2. Aux termes du I de l’article L. 13 du livre des procédures fiscales, dans sa rédaction applicable en l’espèce : ” Les agents de l’administration des impôts vérifient sur place, en suivant les règles prévues par le présent livre, la comptabilité des contribuables astreints à tenir et à présenter des documents comptables. / () “. Aux termes de l’article L. 47 du même livre, dans sa rédaction applicable : ” () une vérification de comptabilité ne peut être engagée sans que le contribuable en ait été informé par l’envoi ou la remise d’un avis de vérification. / Cet avis doit préciser les années soumises à vérification et mentionner expressément, sous peine de nullité de la procédure, que le contribuable a la faculté de se faire assister par un conseil de son choix. : / () / En cas de contrôle inopiné tendant à la constatation matérielle des éléments physiques de l’exploitation ou de l’existence et de l’état des documents comptables, l’avis de vérification de comptabilité est remis au début des opérations de constatations matérielles. L’examen au fond des documents comptables ne peut commencer qu’à l’issue d’un délai raisonnable permettant au contribuable de se faire assister par un conseil. “.
3. Une vérification de comptabilité consiste à contrôler sur place la sincérité des déclarations fiscales souscrites par un contribuable en les comparant avec les écritures comptables ou les pièces justificatives dont le service prend alors connaissance et dont il peut remettre en cause l’exactitude. Un contrôle inopiné effectué conformément aux dispositions précitées du quatrième alinéa de l’article L. 47 du livre des procédures fiscales ne constitue pas le commencement d’une vérification de comptabilité.

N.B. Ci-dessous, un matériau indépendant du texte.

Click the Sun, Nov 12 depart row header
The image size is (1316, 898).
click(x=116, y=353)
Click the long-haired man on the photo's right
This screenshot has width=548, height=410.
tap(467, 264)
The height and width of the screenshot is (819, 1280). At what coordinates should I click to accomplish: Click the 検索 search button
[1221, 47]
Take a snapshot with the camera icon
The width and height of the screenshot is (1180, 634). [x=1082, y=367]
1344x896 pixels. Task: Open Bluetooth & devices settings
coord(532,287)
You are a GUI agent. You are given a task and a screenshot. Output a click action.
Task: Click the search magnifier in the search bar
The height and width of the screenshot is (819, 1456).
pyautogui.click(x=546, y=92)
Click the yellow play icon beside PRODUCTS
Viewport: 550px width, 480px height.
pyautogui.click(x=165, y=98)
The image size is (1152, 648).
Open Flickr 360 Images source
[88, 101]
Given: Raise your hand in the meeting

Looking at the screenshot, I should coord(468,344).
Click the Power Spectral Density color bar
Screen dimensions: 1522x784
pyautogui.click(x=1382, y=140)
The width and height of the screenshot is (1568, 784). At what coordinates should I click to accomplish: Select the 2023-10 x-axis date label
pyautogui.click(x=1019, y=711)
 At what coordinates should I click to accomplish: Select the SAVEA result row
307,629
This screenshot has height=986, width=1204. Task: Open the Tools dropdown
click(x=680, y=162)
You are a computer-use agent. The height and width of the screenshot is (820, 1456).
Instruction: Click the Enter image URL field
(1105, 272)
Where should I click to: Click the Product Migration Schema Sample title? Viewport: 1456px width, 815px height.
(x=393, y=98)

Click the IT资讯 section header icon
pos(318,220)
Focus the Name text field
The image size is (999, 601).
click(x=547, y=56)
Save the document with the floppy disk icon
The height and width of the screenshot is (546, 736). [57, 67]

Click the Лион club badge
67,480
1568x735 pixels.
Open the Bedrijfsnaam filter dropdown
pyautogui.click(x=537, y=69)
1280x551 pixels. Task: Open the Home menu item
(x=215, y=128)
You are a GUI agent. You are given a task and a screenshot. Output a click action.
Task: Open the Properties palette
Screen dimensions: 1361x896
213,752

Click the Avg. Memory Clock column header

Toutefois, s’il résulte de ces dernières dispositions, éclairées par les travaux préparatoires, que le législateur a entendu reconnaître à l’administration la possibilité de procéder à un contrôle inopiné des éléments physiques de l’exploitation ou de l’existence et de l’état des documents comptables, il a subordonné cette possibilité, ainsi qu’il ressort des dispositions précitées de l’article L. 47 du livre des procédures fiscales, à la condition que l’avis de vérification de comptabilité soit remis au contribuable au début des opérations de constatations matérielles et que l’examen au fond des documents comptables ne commence qu’à l’issue d’un délai raisonnable permettant au contribuable de se faire assister d’un conseil.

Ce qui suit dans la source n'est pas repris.